Sallie Krawcheck says women feel more shame about money than sex and death

Wall Street veteran and Ellevest CEO Sallie Krawcheck would like to see women who are livin' large get the same praise as their male colleagues. Perhaps that will help remove some of the shame she says women feel about money.   

“Money is so taboo for us as women," she explains in an exclusive interview with TheStreet. "We receive so many negative messages around money from the press that's aimed at us about how[...] financial planning is really, really hard."

Krawcheck says that women's spending habits can be socially stigmatized. "[We hear that we're] spending too much on the latte[,] on the facial[,] on the manicure and the pedicure, on the shoes and so on.
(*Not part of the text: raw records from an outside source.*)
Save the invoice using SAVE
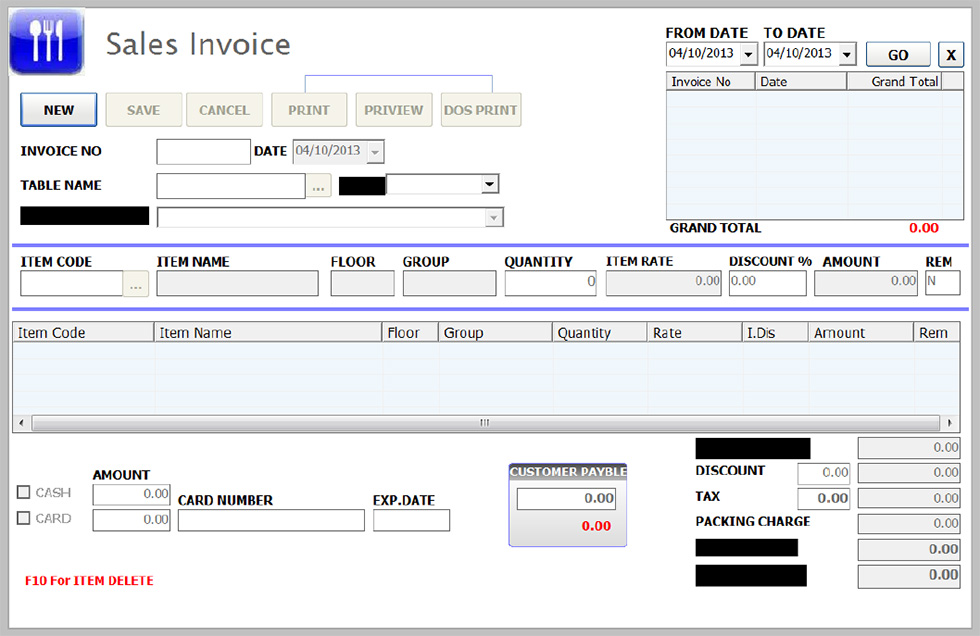Image resolution: width=980 pixels, height=636 pixels. [x=143, y=109]
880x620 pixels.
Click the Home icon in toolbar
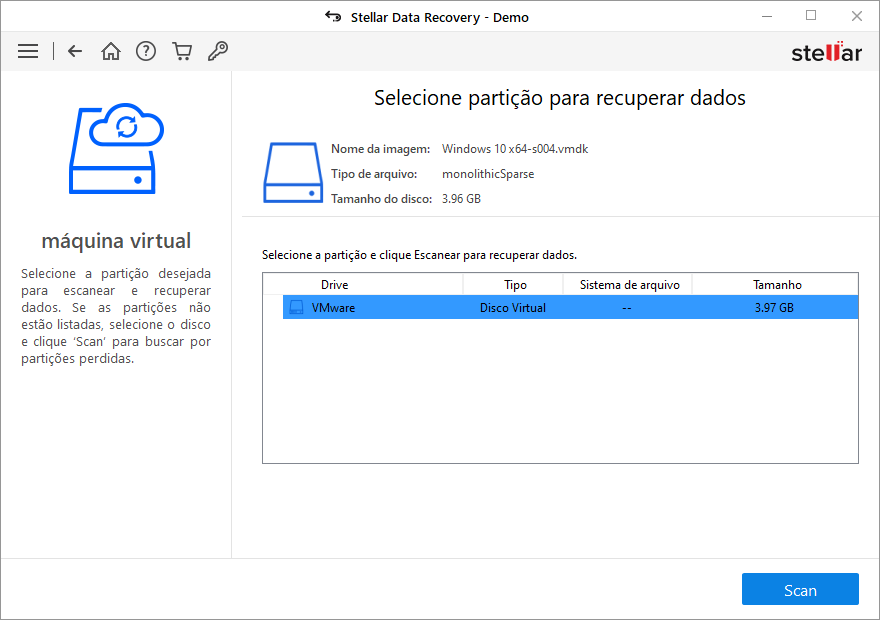click(111, 51)
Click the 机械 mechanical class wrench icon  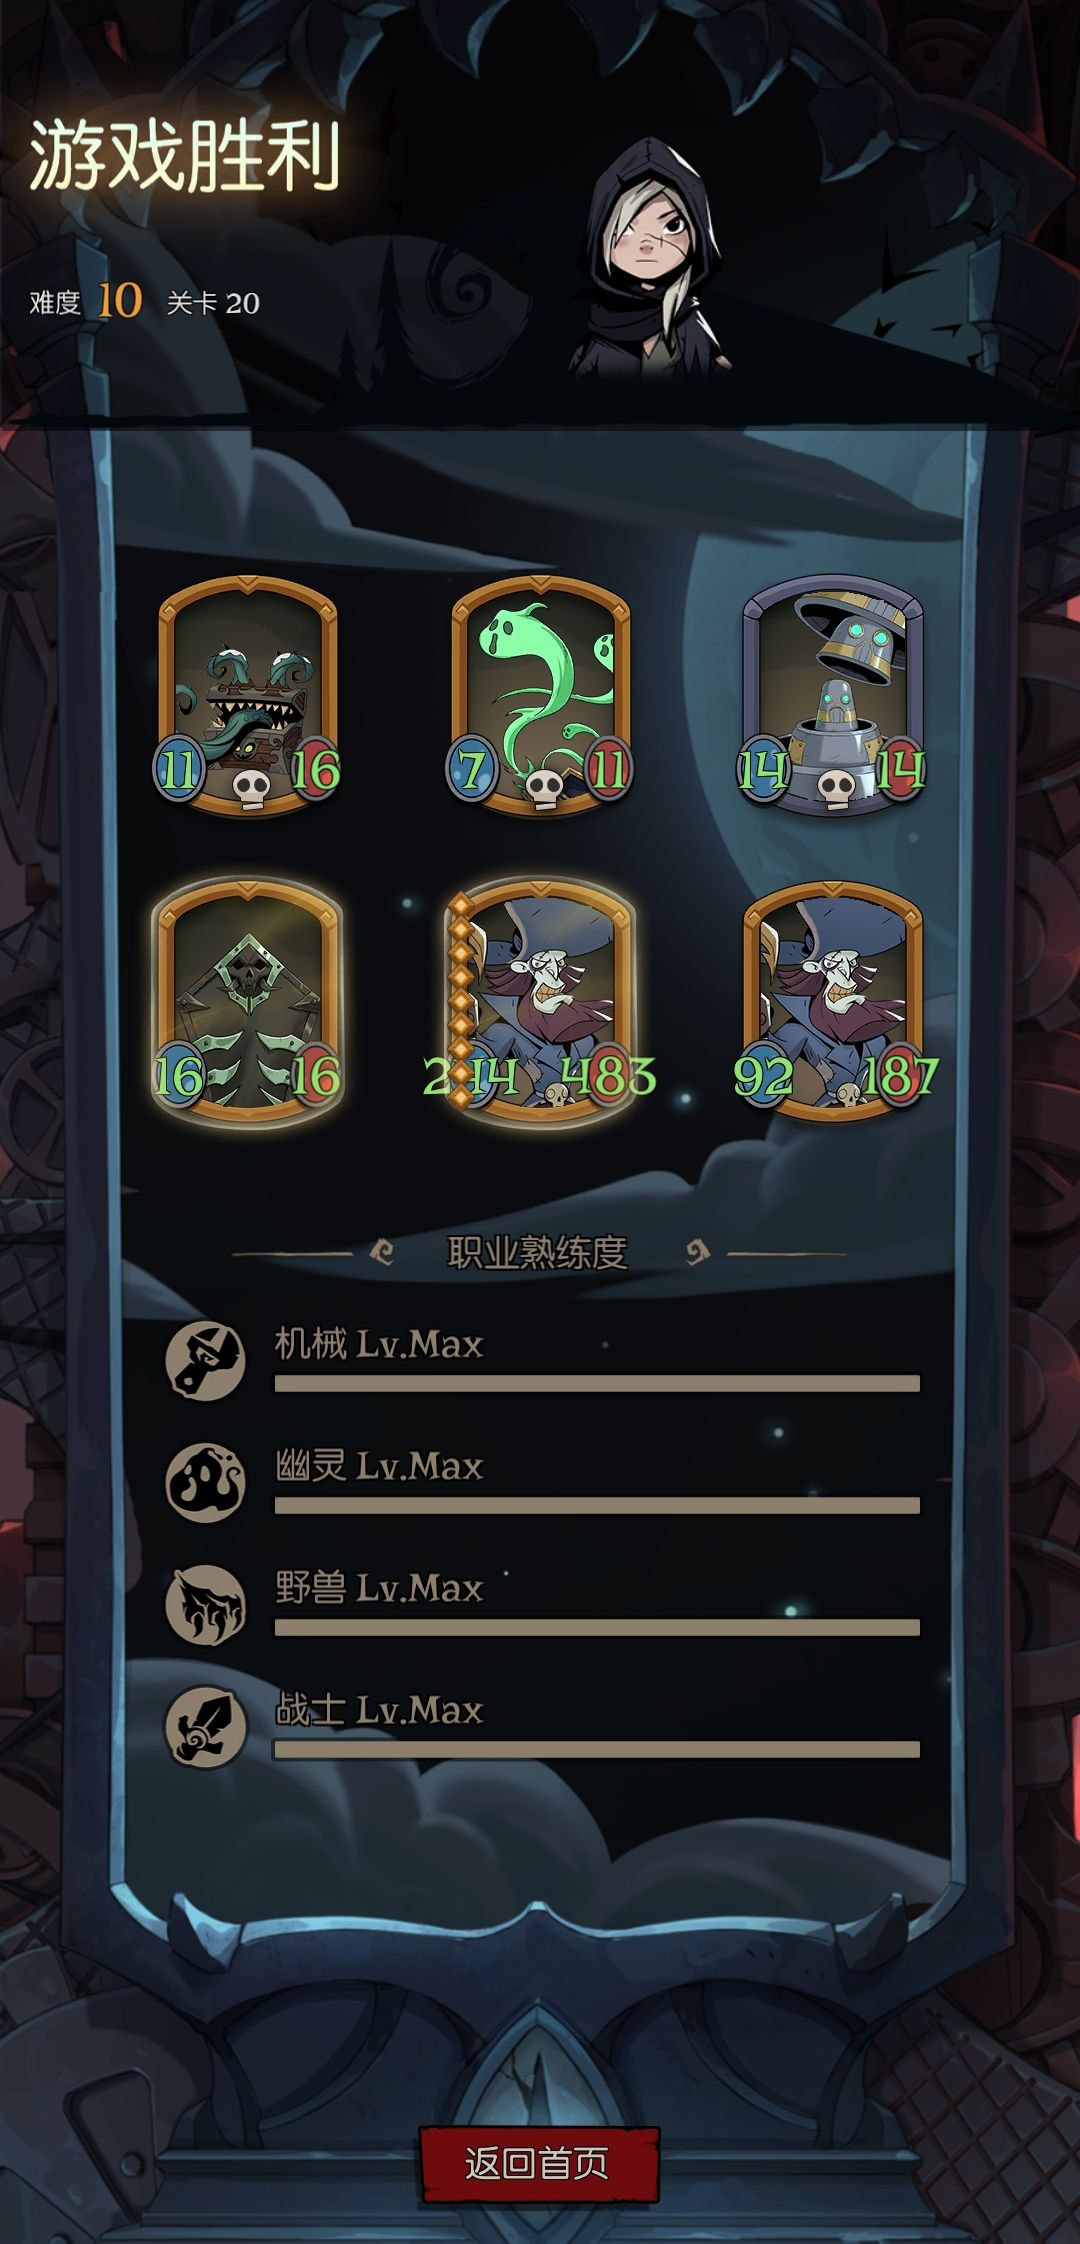[x=205, y=1360]
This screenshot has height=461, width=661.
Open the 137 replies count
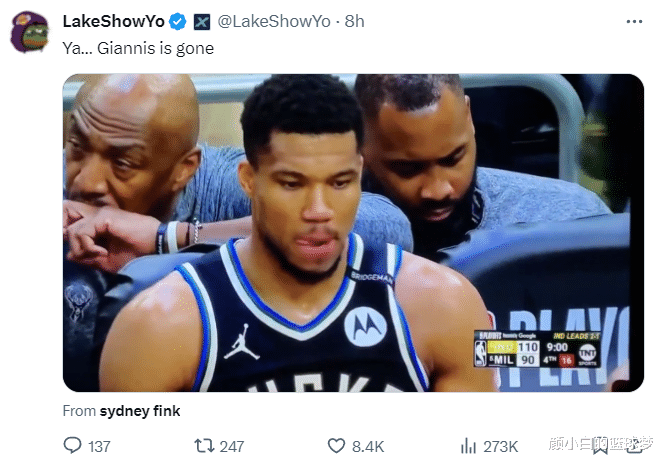99,447
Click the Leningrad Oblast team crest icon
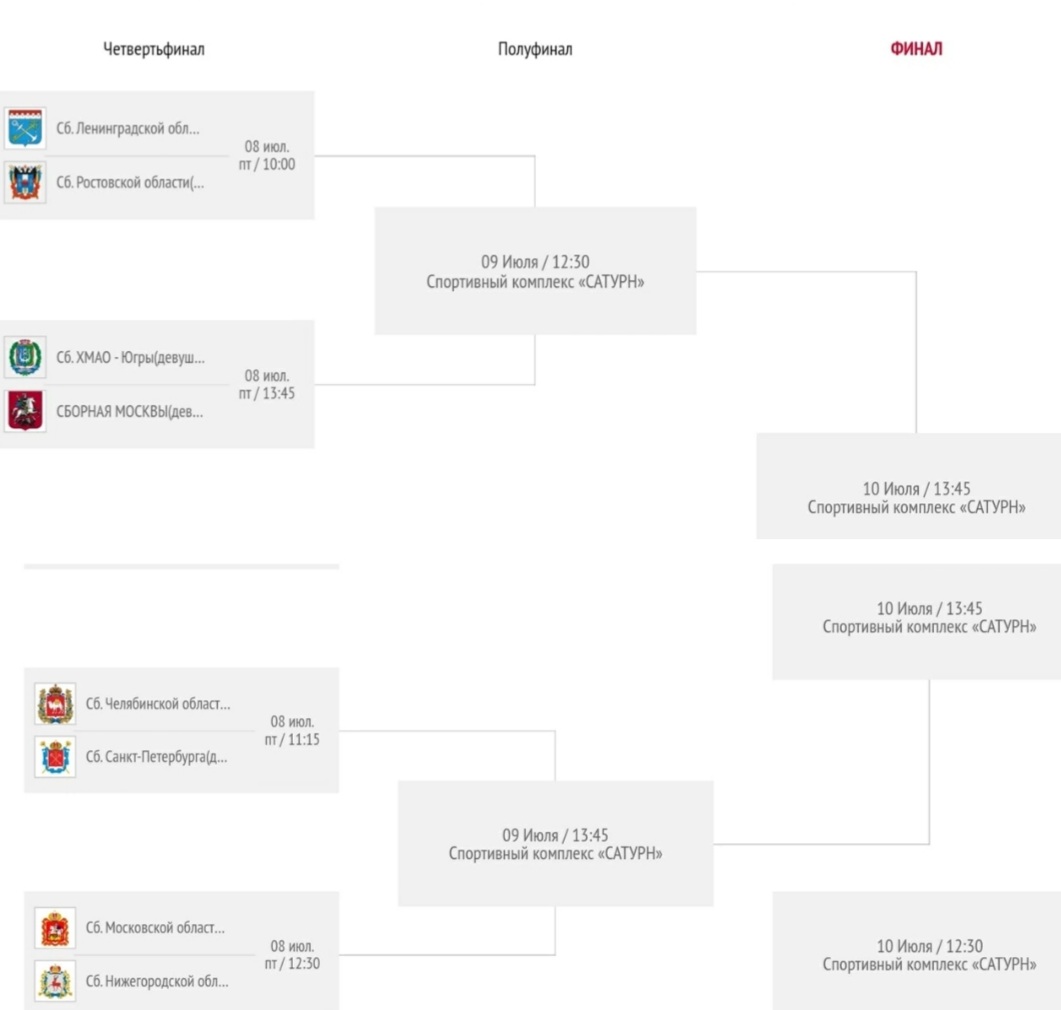 click(x=25, y=128)
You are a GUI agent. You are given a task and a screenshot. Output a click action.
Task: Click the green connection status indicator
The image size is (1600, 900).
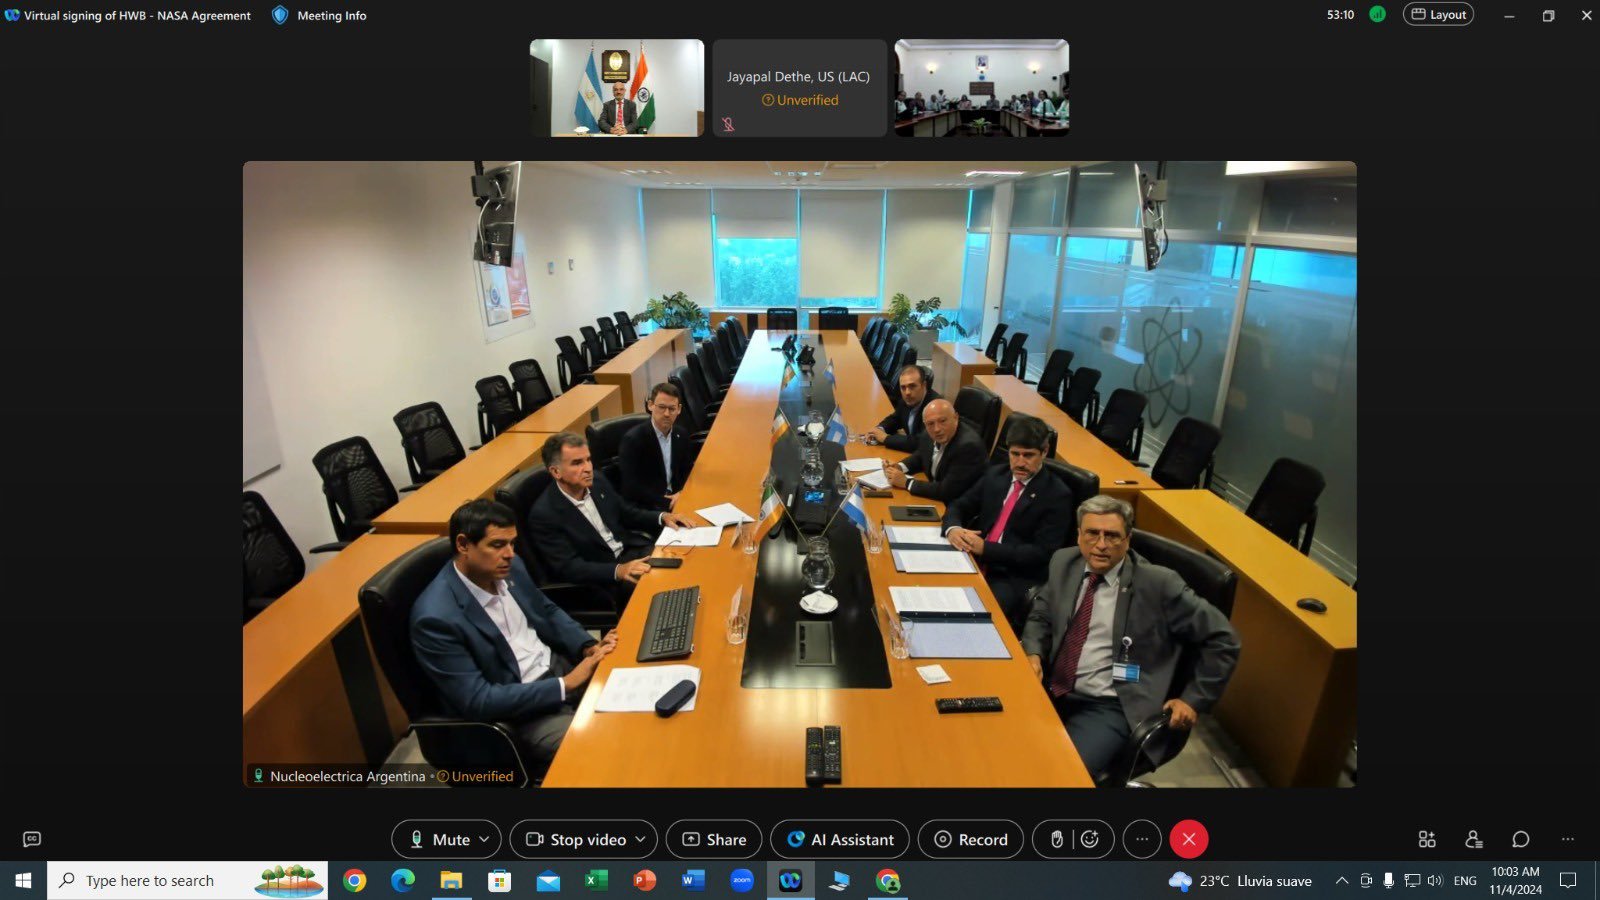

And so we have these messages that come to us which are not positive."

Culturally, she says, society loves to see a wealthy man spend money. "Men get all these positive affirmative messages around growth and making money," she tells TheStreet. The result of the social acceptance gap is a problem because it makes women less likely to talk about money.

"It's sort of hard to believe, but money is a subject that is more taboo than sex," Krawcheck says. "Women are much more likely to talk about money than they are to talk about sex and actually literally prefer talking about their own death [to talking about] money. It doesn't get any more uncomfortable than that."

Whether it's income transparency or sharing investment tips with friends, Krawcheck says that "[women have] to break the taboo and have the conversations."

She points to a past survey of Ellevest investors that showed that "most women knew there was a gender pay gap," Krawcheck tells TheStreet. "But they didn't think they had a gap. And if you're not talking about it and you don't know about it, then[...] you think 'well I'm fine, it's everybody else'."

But according to Krawcheck, women will never know unless they speak up.